Mohamed Asswai Khalifa

Personal information
- Native name: محمد الصويعي خليفة
- Born: 1944 Zawiya, Libya
- Died: 2018 (aged 73–74)
- Height: 180 cm (5 ft 11 in)
- Weight: 70 kg (154 lb)

Sport
- Country: Libyan
- Sport: Track and field
- Event: 400 metres hurdles

Medal record
Men's athletics
Representing Libya
Maghreb Championships
| Gold medal – first place | 1969 Tripoli | 400 m hurdles |

= Mohamed Asswai Khalifa =

Libyan hurdler (1944–2018)

Mohamed Souai Asswai Khalifa (محمد الصويعي خليفة; 1944 – 2018) was a Libyan athlete and footballer. He was the first ever person to represent Libya at the Olympics, competing in the men's 400 metres hurdles at the 1968 Summer Olympics.

==Biography==
Asswai was born in 1944 in Zawiya, Libya. He played football and competed in athletics. He was a leading figure with Al Ahli SC in the 1960s and played for them as a midfielder from 1965 to 1970, contributing to their Libyan Premier League championship in the 1968–69 season.

Asswai was selected to compete at the 1968 Summer Olympics in Mexico, being Libya's first-ever Olympian. Selected for the 400 m hurdles, he was seeded in the first heat at the 1968 Olympics. He ran 54.34 seconds to place 8th, failing to advance to the semi-finals. He also competed at the 1967 Maghreb Athletics Championships and two years later, won the gold medal in the 400 m hurdles at the 1969 Maghreb Athletics Championships with a time of 53.1 seconds, a personal best. He was a participant at the 1967 Mediterranean Games and the 1971 Mediterranean Games.

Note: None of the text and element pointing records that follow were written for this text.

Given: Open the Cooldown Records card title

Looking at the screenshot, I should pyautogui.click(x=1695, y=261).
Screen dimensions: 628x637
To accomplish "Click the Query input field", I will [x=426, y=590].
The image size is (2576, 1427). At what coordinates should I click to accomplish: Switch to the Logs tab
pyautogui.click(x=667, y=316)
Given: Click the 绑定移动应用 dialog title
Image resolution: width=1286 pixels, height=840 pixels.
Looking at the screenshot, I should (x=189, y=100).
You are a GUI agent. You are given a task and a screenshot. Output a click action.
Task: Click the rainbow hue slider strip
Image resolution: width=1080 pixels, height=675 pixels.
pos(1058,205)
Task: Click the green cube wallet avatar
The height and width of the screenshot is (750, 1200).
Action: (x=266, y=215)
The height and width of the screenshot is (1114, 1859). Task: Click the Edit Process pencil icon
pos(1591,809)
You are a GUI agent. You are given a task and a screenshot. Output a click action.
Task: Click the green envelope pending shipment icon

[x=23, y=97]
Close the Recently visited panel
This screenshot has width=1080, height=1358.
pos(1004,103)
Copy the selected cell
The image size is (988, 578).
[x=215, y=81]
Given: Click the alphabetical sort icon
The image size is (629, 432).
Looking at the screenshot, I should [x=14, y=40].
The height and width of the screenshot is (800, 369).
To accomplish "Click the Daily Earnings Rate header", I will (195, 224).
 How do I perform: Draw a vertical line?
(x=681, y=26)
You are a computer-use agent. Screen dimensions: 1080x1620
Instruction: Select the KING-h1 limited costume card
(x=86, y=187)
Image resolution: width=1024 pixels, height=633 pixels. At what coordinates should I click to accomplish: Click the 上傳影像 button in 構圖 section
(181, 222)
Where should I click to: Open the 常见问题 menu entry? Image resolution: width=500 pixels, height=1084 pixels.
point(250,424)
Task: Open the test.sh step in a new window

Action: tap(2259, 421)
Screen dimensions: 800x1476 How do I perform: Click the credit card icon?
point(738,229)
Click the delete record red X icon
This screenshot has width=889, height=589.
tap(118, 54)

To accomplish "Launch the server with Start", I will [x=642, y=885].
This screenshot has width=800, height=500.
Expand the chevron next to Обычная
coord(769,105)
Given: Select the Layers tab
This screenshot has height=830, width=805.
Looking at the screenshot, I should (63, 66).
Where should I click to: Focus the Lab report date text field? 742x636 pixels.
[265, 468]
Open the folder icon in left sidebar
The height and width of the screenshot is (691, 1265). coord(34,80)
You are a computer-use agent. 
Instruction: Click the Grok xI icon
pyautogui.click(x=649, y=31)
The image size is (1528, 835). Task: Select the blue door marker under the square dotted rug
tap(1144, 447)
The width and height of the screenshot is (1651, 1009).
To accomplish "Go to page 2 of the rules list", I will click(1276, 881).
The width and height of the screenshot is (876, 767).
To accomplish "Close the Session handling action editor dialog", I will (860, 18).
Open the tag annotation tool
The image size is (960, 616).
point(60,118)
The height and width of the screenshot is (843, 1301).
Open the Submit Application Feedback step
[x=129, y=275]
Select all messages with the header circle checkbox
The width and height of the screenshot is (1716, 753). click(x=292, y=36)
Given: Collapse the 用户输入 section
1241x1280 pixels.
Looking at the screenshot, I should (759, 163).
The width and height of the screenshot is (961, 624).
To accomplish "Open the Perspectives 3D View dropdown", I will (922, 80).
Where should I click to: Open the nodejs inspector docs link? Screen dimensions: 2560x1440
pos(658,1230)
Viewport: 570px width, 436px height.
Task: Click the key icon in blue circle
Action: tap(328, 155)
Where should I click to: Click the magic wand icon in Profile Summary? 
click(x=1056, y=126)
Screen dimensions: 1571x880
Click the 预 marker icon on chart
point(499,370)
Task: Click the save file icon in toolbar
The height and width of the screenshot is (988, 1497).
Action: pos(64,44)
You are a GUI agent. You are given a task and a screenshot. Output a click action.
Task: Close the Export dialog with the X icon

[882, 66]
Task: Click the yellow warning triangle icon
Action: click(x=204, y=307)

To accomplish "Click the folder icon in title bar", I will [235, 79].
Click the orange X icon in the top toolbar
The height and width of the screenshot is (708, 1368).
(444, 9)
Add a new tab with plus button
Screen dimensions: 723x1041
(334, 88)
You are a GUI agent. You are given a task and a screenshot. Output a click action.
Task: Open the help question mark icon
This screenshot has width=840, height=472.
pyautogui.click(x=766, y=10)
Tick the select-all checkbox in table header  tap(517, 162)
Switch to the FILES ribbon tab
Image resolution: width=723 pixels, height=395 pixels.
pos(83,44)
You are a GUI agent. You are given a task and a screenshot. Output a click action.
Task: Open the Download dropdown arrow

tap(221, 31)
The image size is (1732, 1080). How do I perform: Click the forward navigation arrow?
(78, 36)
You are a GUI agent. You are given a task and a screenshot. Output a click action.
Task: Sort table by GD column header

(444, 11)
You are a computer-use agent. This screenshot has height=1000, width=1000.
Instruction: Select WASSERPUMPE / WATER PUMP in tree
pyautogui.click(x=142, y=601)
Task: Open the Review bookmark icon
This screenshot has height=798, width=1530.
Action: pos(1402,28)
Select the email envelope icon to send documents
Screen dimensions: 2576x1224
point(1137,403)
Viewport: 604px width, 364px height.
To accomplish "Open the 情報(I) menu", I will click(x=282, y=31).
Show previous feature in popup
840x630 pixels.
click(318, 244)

A member of the Military Union, Asswai won many national championships and other tournaments in Libya. In 1973, he won both the national long jump and triple jump championships. Afterwards, he was a coach and administrator for his club and with the Libyan national athletics teams. He was described as a "Libyan sports icon and hero", as well as one of the country's "most prominent Olympic heroes". Al Wasat described him as "a model of the ideal coach who loved his game, and contributed to preparing and refining many talents and competitors who supported the ranks of the Libyan national teams in their foreign participations".

Asswai was bedridden in his last years from an illness and died in 2018.